Great Rail Journeys
- Company type: Private
- Industry: Tour operator
- Founded: 1973
- Headquarters: York, UK.
- Key people: Dave Riley (CEO); Jonathan Skolnick (CFO); Lisa Wood (Marketing Director); Julian Appleyard (Commercial Director); Kerry Jenkins (IT Director); Steve Lee (Operations Director)
- Products: Escorted Rail Tours
- Owner: Duke Street
- Number of employees: 130+
- Subsidiaries: Rail Discoveries, GRJ Independent, Great Cruise Journeys, Vacations By Rail
- Website: www.greatrail.com

= Great Rail Journeys =

Tourism in the United Kingdom

Great Rail Journeys, based in York, United Kingdom, is a tour operator that offers escorted worldwide rail tour holidays.

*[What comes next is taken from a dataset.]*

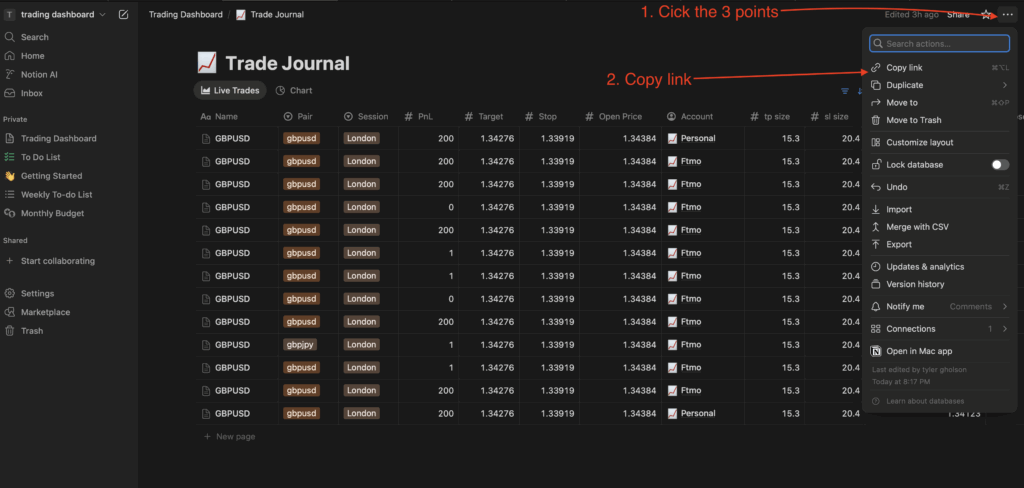1024x488 pixels.
Task: Click the new page compose icon
Action: 123,15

The company is Association of British Travel Agents (ABTA) and Air Travel Organisers' Licensing (ATOL)-bonded and is a member of the Association of Independent Tour Operators (AITO).

==History==

Previous owner, ECI Partners, sold its stake in Great Rail Journeys in July 2018. Duke Street Capital, the UK based mid-market private equity firm, acquired Great Rail Journeys on 2 July 2018 for a sum of around £100million.

In 2018, Great Rail Journeys acquired Vacations By Rail and labelling their journeys in the USA under Vacations By Rail, while shutting down their headquarters in New York and moving their operations to Chicago.